Task objective:
The required output is the full listing below, reproduced word for word.
==========
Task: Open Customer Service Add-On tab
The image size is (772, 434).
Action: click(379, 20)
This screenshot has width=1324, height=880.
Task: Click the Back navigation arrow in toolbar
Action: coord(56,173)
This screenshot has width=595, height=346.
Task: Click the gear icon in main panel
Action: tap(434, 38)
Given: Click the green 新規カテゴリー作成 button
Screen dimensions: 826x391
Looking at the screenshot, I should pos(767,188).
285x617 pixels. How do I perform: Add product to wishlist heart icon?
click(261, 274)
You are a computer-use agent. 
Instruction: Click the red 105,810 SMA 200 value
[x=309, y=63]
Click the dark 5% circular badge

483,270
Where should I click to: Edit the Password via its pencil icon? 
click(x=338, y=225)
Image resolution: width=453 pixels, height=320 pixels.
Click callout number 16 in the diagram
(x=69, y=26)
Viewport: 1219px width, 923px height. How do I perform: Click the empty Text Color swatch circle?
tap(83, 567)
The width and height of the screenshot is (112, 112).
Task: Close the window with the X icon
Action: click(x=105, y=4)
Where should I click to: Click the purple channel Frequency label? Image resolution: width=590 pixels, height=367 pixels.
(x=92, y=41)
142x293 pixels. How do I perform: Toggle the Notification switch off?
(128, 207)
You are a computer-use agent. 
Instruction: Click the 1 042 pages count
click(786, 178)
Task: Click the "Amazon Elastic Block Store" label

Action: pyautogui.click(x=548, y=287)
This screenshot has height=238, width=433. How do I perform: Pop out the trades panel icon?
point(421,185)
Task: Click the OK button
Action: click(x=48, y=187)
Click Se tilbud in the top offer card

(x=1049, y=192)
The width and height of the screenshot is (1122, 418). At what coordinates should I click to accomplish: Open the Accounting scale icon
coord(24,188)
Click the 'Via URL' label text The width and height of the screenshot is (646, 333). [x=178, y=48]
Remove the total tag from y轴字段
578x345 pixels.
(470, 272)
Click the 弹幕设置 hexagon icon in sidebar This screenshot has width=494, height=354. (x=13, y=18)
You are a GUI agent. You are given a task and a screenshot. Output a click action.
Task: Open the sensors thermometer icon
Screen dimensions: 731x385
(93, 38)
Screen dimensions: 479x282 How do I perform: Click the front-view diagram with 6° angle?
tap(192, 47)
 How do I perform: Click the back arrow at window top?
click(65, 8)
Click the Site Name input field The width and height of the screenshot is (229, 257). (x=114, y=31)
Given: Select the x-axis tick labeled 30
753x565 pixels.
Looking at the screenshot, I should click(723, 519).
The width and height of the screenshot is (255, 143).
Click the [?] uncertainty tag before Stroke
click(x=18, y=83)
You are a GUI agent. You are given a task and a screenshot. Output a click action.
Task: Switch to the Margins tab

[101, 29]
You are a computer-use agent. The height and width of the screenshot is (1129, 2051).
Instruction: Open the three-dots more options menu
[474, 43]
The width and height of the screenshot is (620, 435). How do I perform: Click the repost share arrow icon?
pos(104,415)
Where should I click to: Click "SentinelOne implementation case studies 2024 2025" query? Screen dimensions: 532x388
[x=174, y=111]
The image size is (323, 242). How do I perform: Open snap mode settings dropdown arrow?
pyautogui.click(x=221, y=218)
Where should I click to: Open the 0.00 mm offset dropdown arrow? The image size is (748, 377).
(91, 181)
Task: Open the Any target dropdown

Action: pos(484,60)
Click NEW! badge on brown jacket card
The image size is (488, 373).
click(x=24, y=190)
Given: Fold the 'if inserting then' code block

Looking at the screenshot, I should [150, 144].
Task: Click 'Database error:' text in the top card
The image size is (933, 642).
==========
Answer to this exercise:
Task: Open Customer Service Add-On tab
The image size is (772, 434).
Action: click(379, 20)
This screenshot has width=1324, height=880.
Task: Click the Back navigation arrow in toolbar
Action: coord(56,173)
This screenshot has width=595, height=346.
Task: Click the gear icon in main panel
Action: tap(434, 38)
Given: Click the green 新規カテゴリー作成 button
Screen dimensions: 826x391
Looking at the screenshot, I should pos(767,188).
285x617 pixels. How do I perform: Add product to wishlist heart icon?
click(261, 274)
You are a computer-use agent. 
Instruction: Click the red 105,810 SMA 200 value
[x=309, y=63]
Click the dark 5% circular badge

483,270
Where should I click to: Edit the Password via its pencil icon? 
click(x=338, y=225)
Image resolution: width=453 pixels, height=320 pixels.
Click callout number 16 in the diagram
(x=69, y=26)
Viewport: 1219px width, 923px height. How do I perform: Click the empty Text Color swatch circle?
tap(83, 567)
The width and height of the screenshot is (112, 112).
Task: Close the window with the X icon
Action: click(x=105, y=4)
Where should I click to: Click the purple channel Frequency label? Image resolution: width=590 pixels, height=367 pixels.
(x=92, y=41)
142x293 pixels. How do I perform: Toggle the Notification switch off?
(128, 207)
You are a computer-use agent. 
Instruction: Click the 1 042 pages count
click(786, 178)
Task: Click the "Amazon Elastic Block Store" label

Action: pyautogui.click(x=548, y=287)
This screenshot has height=238, width=433. How do I perform: Pop out the trades panel icon?
point(421,185)
Task: Click the OK button
Action: click(x=48, y=187)
Click Se tilbud in the top offer card

(x=1049, y=192)
The width and height of the screenshot is (1122, 418). At what coordinates should I click to accomplish: Open the Accounting scale icon
coord(24,188)
Click the 'Via URL' label text The width and height of the screenshot is (646, 333). [x=178, y=48]
Remove the total tag from y轴字段
578x345 pixels.
(470, 272)
Click the 弹幕设置 hexagon icon in sidebar This screenshot has width=494, height=354. (x=13, y=18)
You are a GUI agent. You are given a task and a screenshot. Output a click action.
Task: Open the sensors thermometer icon
Screen dimensions: 731x385
(93, 38)
Screen dimensions: 479x282 How do I perform: Click the front-view diagram with 6° angle?
tap(192, 47)
 How do I perform: Click the back arrow at window top?
click(65, 8)
Click the Site Name input field The width and height of the screenshot is (229, 257). (x=114, y=31)
Given: Select the x-axis tick labeled 30
753x565 pixels.
Looking at the screenshot, I should click(723, 519).
The width and height of the screenshot is (255, 143).
Click the [?] uncertainty tag before Stroke
click(x=18, y=83)
You are a GUI agent. You are given a task and a screenshot. Output a click action.
Task: Switch to the Margins tab

[101, 29]
You are a computer-use agent. The height and width of the screenshot is (1129, 2051).
Instruction: Open the three-dots more options menu
[474, 43]
The width and height of the screenshot is (620, 435). How do I perform: Click the repost share arrow icon?
pos(104,415)
Where should I click to: Click "SentinelOne implementation case studies 2024 2025" query? Screen dimensions: 532x388
[x=174, y=111]
The image size is (323, 242). How do I perform: Open snap mode settings dropdown arrow?
pyautogui.click(x=221, y=218)
Where should I click to: Open the 0.00 mm offset dropdown arrow? The image size is (748, 377).
(91, 181)
Task: Open the Any target dropdown

Action: pos(484,60)
Click NEW! badge on brown jacket card
The image size is (488, 373).
click(x=24, y=190)
Given: Fold the 'if inserting then' code block

Looking at the screenshot, I should [150, 144].
Task: Click 'Database error:' text in the top card
The image size is (933, 642).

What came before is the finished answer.